Hi,
That link is broken for me - is this one the same thing?
hsds/docs/docker_install_aws.md at master · HDFGroup/hsds (github.com)
This is working nicely so far. A couple of notes along the way:
-
I had thought that hsds could be used through pip. Maybe it can, but it appears just to be the code, without all of the docker and configuration stuff that the git clone download arrives with. I’m going with the latter this time as per instructions.
-
Item 5 says to run setup.py but there isn’t a file with this name. I ran ./build.sh, which appeared to do a sensible thing.
-
On Amazon Linux, we need yum rather than apt to install things like docker.
-
I needed pyflakes to be installed for build.sh to run. I had a python venv with pip so just added pyflakes to that and activated it before running build.sh.
-
I used this page to install docker-compose on Amazon Linux:
Amazon Linux 2 - install docker & docker-compose using ‘sudo amazon-linux-extras’ command (github.com)
HSDS Runs!
I can follow the server log output to see what is happening with:
docker logs --follow hsds-sn-1
The challenge now is to configure my running HSDS server on EC2 so that it reads from the pre-existing s3 bucket as a the data back end.
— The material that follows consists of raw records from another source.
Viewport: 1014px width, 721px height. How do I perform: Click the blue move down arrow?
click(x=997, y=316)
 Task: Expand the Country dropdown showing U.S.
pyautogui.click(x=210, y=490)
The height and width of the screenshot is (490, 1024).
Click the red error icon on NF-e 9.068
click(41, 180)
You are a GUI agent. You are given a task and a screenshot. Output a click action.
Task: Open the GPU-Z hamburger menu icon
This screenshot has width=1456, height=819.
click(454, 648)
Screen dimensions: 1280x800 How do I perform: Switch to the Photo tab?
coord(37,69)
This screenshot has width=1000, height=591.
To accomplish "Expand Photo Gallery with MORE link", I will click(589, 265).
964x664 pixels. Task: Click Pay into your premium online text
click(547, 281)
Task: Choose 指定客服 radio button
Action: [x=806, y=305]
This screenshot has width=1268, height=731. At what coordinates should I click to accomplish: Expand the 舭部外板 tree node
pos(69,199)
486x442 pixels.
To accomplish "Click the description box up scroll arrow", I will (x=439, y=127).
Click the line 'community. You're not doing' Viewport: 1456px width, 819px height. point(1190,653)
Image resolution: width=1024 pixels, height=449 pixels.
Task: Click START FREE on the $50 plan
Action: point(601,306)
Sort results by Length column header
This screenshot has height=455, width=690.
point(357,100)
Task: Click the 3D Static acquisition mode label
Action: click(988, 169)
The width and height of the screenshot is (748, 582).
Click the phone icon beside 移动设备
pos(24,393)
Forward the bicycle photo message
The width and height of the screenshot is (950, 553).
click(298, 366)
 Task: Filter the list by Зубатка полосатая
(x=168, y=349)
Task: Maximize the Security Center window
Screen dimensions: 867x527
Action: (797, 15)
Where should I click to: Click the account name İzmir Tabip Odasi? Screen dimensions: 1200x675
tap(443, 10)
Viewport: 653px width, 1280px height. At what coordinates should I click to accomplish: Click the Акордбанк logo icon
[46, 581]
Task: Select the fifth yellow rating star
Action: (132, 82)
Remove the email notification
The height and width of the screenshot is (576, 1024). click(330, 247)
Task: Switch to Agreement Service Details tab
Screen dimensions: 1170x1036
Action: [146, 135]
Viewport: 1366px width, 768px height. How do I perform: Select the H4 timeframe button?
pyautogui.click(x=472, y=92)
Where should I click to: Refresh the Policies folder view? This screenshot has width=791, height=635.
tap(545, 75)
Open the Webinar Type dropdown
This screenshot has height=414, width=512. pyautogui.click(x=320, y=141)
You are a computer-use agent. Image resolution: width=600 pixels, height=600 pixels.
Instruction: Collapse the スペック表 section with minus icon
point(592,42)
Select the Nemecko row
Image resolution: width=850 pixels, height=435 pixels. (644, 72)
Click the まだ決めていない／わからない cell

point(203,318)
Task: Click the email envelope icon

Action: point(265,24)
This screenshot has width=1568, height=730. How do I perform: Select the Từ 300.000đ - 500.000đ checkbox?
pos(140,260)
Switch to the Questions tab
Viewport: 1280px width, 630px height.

I’ve added the following in hsds/admin/config/override.yml
aws_s3_gateway: https://s3.us-west-2.amazonaws.com
aws_region: us-west-2
default_public: True
bucket_name: nrel-pds-wtk
greeting: If you see this, the override is working!
aws_s3_no_sign_request: True
is it working?
It looks like there are two buckets: nrel-pds-wtk, and nrel-pds-hsds. I had thought that the hsds one would be right, but if I run hsls on this, it just locks up the server. Is this just because the data is divided into a zillion chunks?
The next attempt is to try nrel-pds-wtk as the bucket, as configured in override.yml.
The result from this is that hsls just returns / and nothing else, and even hsls -r doesn’t return any more, so no dice.
However, if I look in the server logs, it is suddenly listing out loads of interesting things, /Great_Lakes, /Hawaii and so on. All of them have a
WARN> fetch result - not found error for: /Offshore_CA
and a
WARN> get_domains - domain: /Great_Lakes not found in crawler dict
Progress report
HSDS now running nicely in a docker setup on EC2 in us-west-2.
If you have any advice on how to configure it to connect to the right bucket, so that it can successfully read e.g. the 100m layer of 2km resolution windspeed grid in the US I’d be hugely appreciative. I’m stumped so far, but feel like I’m close.